Extracted text
■ ■ ■ ■ ■ ■ ■

Temporal release of floral scent is thought to be evolutionarily beneficial in order to maximize resource efficiency, attracting only truly effective pollinators and also avoiding the attraction of predators, which reduce herbivory [36][37]. These temporal patterns are accompanied by oscillations in the expression of genes in the VOC biosynthetic pathways [36][38], controlled by the circadian clock which is also epigenetically regulated. The main oscillator of the circadian clock is formed by the morning components CIRCADIAN CLOCK ASSOCIATED 1 (CCA1) and LATE ELONGATED HYPOCOTYL (LHY) and the evening components TIMING OF CAB EXPRESSSION 1 (TOC1) and ZEITLUPE (ZTL) [39][40]. The morning and evening components regulate each other in a negative feedback loop. Light regulates ZTL expression, which ubiquitinates TOC1 for degradation[41][42]. These clock genes control the daily expression of terpene synthases and phenylpropanoid/benzenoid pathway genes. Methylation and acetylation of the H3 histone of the main clock genes causes chromatin remodeling and subsequent changes in these genes’ expression, affecting the biosynthesis and emission of VOCs[43]. Histone deacetylases (HDACs), induced by TOC1 and LHY, cause H3 deacetylation in the TOC1 promoter, repressing it. Meanwhile, the REVEILLE 8/LHY-CCA1-LIKE 5 (RVE8/LCL5) TF has an opposite role, promoting hyperacetylation of H3 in the TOC1 gene[44]. Di- and trimethylation of H3 histone also alters the expression of CCA1, TOC1 and LHY. In Arabidopsis SET DOMAIN GROUP 2/ARABIDOPSIS TRITHORAX RELATED 3 (SDG2/ATXR3) and LDL1-HDA6 alter methylation and acetylation patterns of these circadian genes.

Therefore, it seems reasonable that epigenetics would play a main role in the regulation of VOC emissions in plants. In this respect, polyploidy (whole genome duplication) could act as an important driver of VOC evolution. Polyploidy in plants has multiple effects at different scales, from the molecular (including the epigenetic landscape) to the phenotypic level, owing to advantageous evolutionary success[45]. Moreover, the persistence of epigenetic information through meiosis (i.e., transgenerational epigenetic inheritance) could also contribute to evolution of the temporal dynamic of VOCs and the plant’s biotic interactions[46]].

3. Evolution of VOCs: The Role of Polyploidy and Transgenerational Memory

Floral scent is considered an easily evolved trait, as VOCs are usually acquired and lost in related species[47][48]. Scent compounds would have mostly evolved due to gene duplication and divergence–convergence[1][2]. The large gene families, terpene synthases and O-methyl transferases, among others, would have evolved following this mechanism[1][49]. In addition, these modifications can also occur without the mediation of duplication events on single genes, changing the VOC emission throughout the evolutionary history [50]. Structural mutations modifying the enzyme catalytic sites can also cause the gaining of new functions (or the loss thereof) and hence cause changes in VOC emission. However, more interestingly, scent changes (qualitatively and quantitatively) can arise due to gene expression changes. Gene silencing or activation cannot only affect an individual VOC emission, but it can also have a cascade effect on the complete pathway[51][52]. New VOC emissions can straightforwardly arise from exogenous gene expression in new tissues. For example, in Clarkia breweri, linalool emission (its most abundant floral VOC) most likely evolved from trace emissions in stigma tissue in the ancestor C. concinna[53]. Such VOC changes could arise as a consequence of epigenetic regulation of genes, creating advantageous or disadvantageous phenotypes that are subject to natural selection. If new VOCs confer a selective advantage for the plant, the epigenetic change and the VOC production would be retained and inherited[54]. The transgenerational inheritance of floral and leaf VOCs has been recently found in Brassica rapa[55], and this could be epigenetically mediated[46]. Therefore, epigenetic change would propose a flexible evolutionary mechanism and help to explain the continuous gain and loss of specific VOCs in related plant lineages. Epigenetic variations would assist plants in surfing on an adaptative landscape in which abiotic and biotic interactions usually involve trade-offs (e.g., herbivory and pollinator attraction) [56][57].

■ ■ ■ ■ ■ ■ ■

Source information

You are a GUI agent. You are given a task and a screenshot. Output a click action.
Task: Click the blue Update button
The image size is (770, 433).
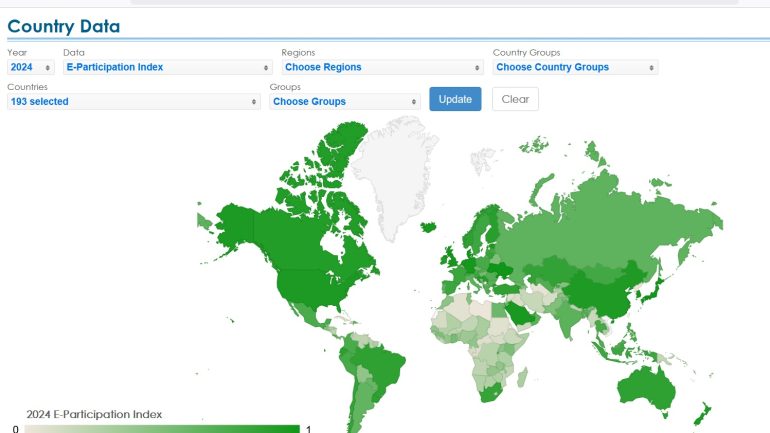pos(455,99)
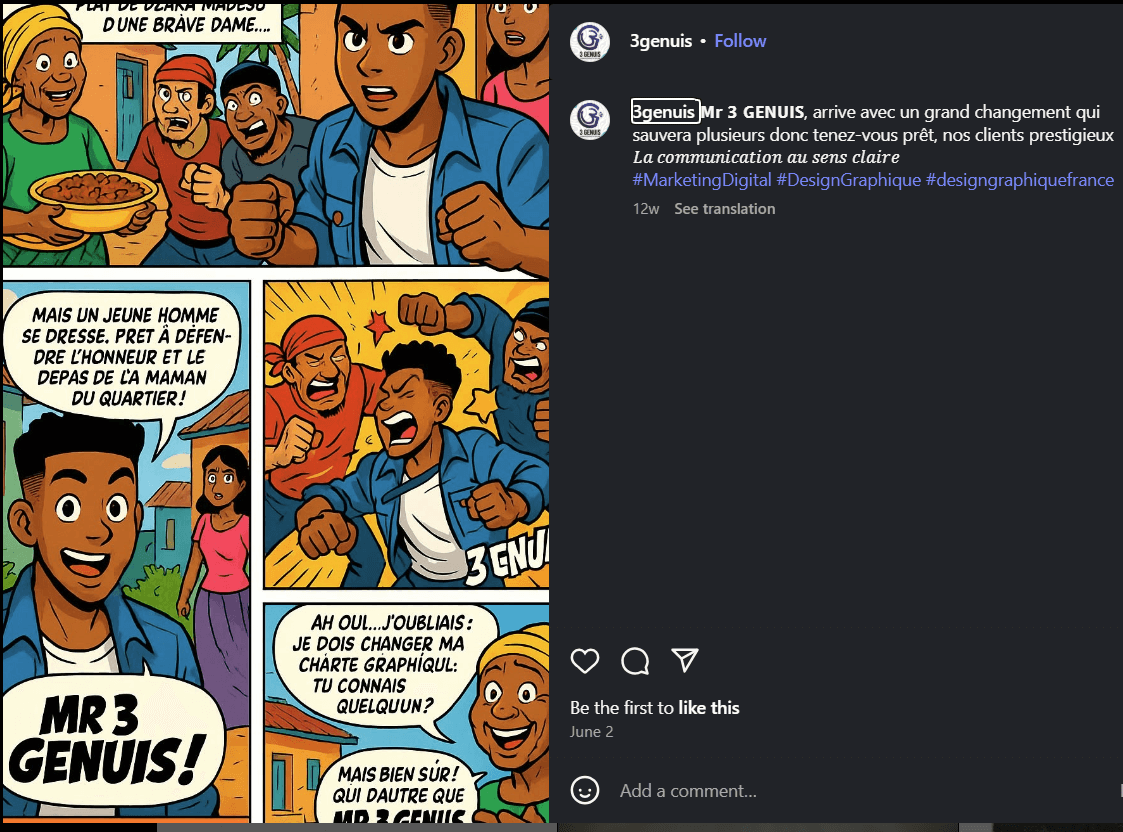Click the 12w timestamp below the caption
Image resolution: width=1123 pixels, height=832 pixels.
point(646,209)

■ ■ ■ ■ ■ ■ ■

What is expected
Extend the text on the epigenetic regulation and evolution of floral scent, beginning after its final sentence. The items are separate from the text on the epigenetic regulation and evolution of floral scent.

Answer area
Furthermore, all angiosperm lineages show vestiges of past rounds of whole genome duplication (WGD), highlighting the role of polyploidy as a major driving force in plant evolution[58][59][60]. Polyploidy has multiple effects at different scales, from the molecular to the phenotypic level, owing to the advantageous evolutionary success[61]. Patently, WGD (and the consequent gene duplication) is an important molecular evolutionary mechanism driving the large diversity of plant VOCs. In addition, following WGD, polyploids suffer changes in genomic structure and epigenetic remodeling[62][63]. Polyploidy usually causes an altered pattern of DNA methylation in genes, promoters and transposable elements[64][65]. These changes are enhanced in allopolyploids (WGD associated with species hybridization) because of “genomic shock”. In this case, this methylation repatterning is related to parental dominance (i.e., the higher expression of one parental homeolog) and fractionalization[45]. In addition, changes in smRNAs and chromatin have also been observed after WGD[66][67][68]. In this way, autopolyploidy (WGD without hybridization) has been recently considered as an epigenetic macromutation affecting chromatin compaction and altering contacts among chromosomes (i.e., 4D nucleome) as a side effect of the increased nucleus size[69]. This altered epigenetic landscape may promote divergent gene expression by regulating mobile element activity and silencing redundant genes[64][70]. In addition, these epigenetic alterations could create many opportunities for natural selection to act, enhancing polyploid establishment[71].

Concurrently to the epigenetic changes, WGD also exerts a cornucopia of effects on the plant phenotype, including numerous floral traits[16]. Changes in scent pattern have been shown in some orchid polyploids[72][73]]. Such changes in floral traits could impact pollinator attraction and lead to differentiation in the pollinator spectrum[50][74], causing the isolation of diploids and polyploids and facilitating polyploid establishment. Although gene duplication and later neofunctionalization[75] can promote such scent changes, rapid scent shifts could be presumably attributed to epigenetic remodeling following WGD[46][76]. Therefore, the role of the epigenetic change associated with polyploidy on scent biosynthesis and emission (and its evolutionary contribution) deserves further investigation.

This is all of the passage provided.